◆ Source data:
*** Block opens ***
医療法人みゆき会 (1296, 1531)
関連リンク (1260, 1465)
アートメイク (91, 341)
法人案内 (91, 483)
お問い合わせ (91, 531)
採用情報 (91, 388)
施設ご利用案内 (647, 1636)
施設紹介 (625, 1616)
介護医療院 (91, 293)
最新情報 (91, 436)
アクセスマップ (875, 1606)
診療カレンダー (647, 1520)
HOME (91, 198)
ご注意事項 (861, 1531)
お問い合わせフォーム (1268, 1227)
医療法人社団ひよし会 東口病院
*** Block closes ***
Emit the records above again, exactly, with no line skipped.

◆ WRITTEN RESPONSE:
医療法人みゆき会 (1296, 1531)
関連リンク (1260, 1465)
アートメイク (91, 341)
法人案内 (91, 483)
お問い合わせ (91, 531)
採用情報 (91, 388)
施設ご利用案内 (647, 1636)
施設紹介 (625, 1616)
介護医療院 (91, 293)
最新情報 (91, 436)
アクセスマップ (875, 1606)
診療カレンダー (647, 1520)
HOME (91, 198)
ご注意事項 (861, 1531)
お問い合わせフォーム (1268, 1227)
医療法人社団ひよし会 東口病院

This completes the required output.